Most non-QM loan programs carry higher interest rates and require larger down payments. Speak with a non-QM mortgage lender about qualification requirements.
FHA: “No Waiting Period”
FHA allows homebuyers to apply for a mortgage immediately following a short sale. It’s important to note, however, that FHA’s “no waiting period” has a few strict caveats.
There may be no waiting period if:
- You were not in default on the prior mortgage at the time of the short sale, and
- In the 12 months prior to the short sale, you made your mortgage payments on time.
If your mortgage was in default at the time of the short sale, FHA requires a three year waiting period before applying for a new home loan.

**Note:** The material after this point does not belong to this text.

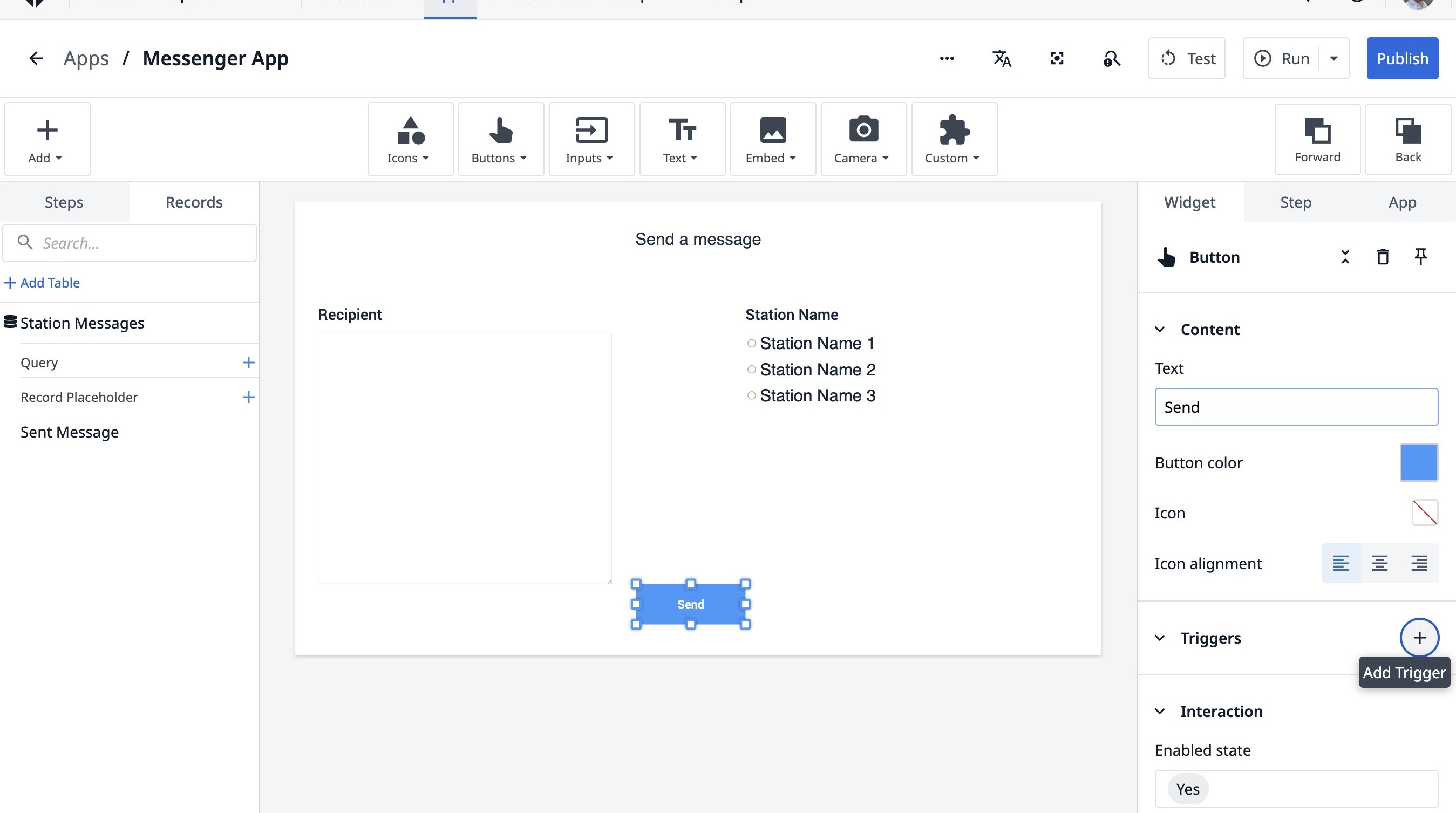Select Station Name 3 radio option

[751, 395]
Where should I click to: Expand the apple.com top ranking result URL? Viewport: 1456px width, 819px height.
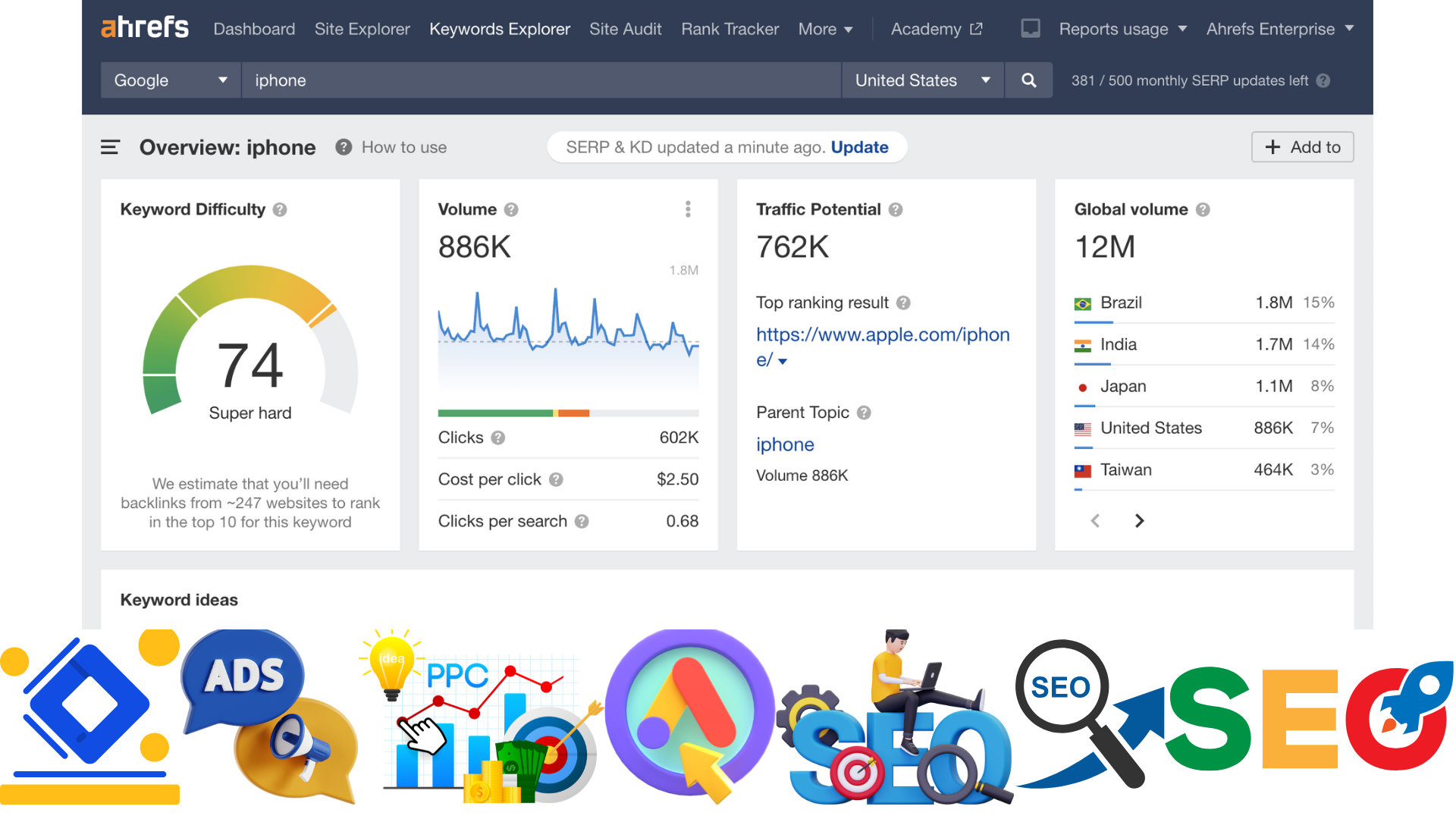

FHA Mortgage After A Short Sale
FHA’s three year waiting period starts from:
- The date of the short sale, OR
- If the prior mortgage was also an FHA-insured loan, from the date that FHA paid the claim on the short sale.
There are exceptions to the three year waiting period.
If you can show extenuating circumstances caused the mortgage default, you may be able to qualify sooner than the three-year period.
Examples of extenuating circumstances may include:
- Divorce (in certain cases)
- Serious illness or death of a family member, usually involving the primary wage earner, or
- Job loss, again usually involving the primary wage earner
You need written proof of extenuating circumstances to take advantage of them.
Conforming Loan After A Short Sale
Waiting periods for a Fannie Mae or Freddie Mac mortgage vary depending on circumstances.
Homebuyers with a 20 percent down payment may qualify in as few as two years following a short sale.
Buyers with ten percent down face a four-year wait.
Homebuyers looking to put less than ten percent down will need to wait seven years from the date of their short sale.
There are exceptions to the normal waiting periods for a conventional loan. To qualify for these exceptions, you need a minimum down payment of 10 percent, and written proof that the short sale was the result of extenuating circumstances.
What to Do After a Short Sale
While not always as damaging as a foreclosure, a short sale may hurt your credit. It depends on what you negotiate with your lender. Some will not report it if the homeowner makes partial restitution to cover some of the lender’s losses.
If the short sale is reported as a serious delinquency or derogatory item, it can stay on your record for up to seven years.
There are a number of proactive measures prospective homebuyers can take prior to applying for a mortgage.
Track Your Credit
Short sales usually appear on your credit report as “Paid/closed with zero balance.” There may also be the notation, “settled for less than full balance.”
Sometimes banks get this wrong and report short sales inaccurately. It is imperative that your short sale is reporting to the credit bureaus accurately.
Rebuild Your Credit
Restoring your credit involves opening new credit accounts and paying them on time for a minimum of 12 months. Keep all accounts open and pay them in full each month.
If you are unable to get a gas card or another small credit card, consider secured credit cards.
Secured credit cards can be a great alternative to traditional credit cards. Choose one carefully, though. Some just harvest steep fees and offer little benefit. Secured cards only rebuild credit if they report your history to credit bureaus.
You can also improve your credit score as an “authorized user.” That means you have friends or family with excellent who are willing to add you to their accounts as an authorized user.
You don’t use their accounts, and you don’t even need to know the company or account number.
Understand Your Credit Score
According to a recent survey, 40 percent of consumers do not understand the importance of credit scores in making credit decisions.
Your credit scores are one of the single most important factors when determining your interest rate.
There are a number of factors that make up your credit scores, such as pay history, age of accounts, types of accounts and number of credit inquiries.
In addition to all of these, it’s important to understand the importance of credit usage.
For all revolving credit accounts, you should keep your balances at or below 30 percent of the high limit.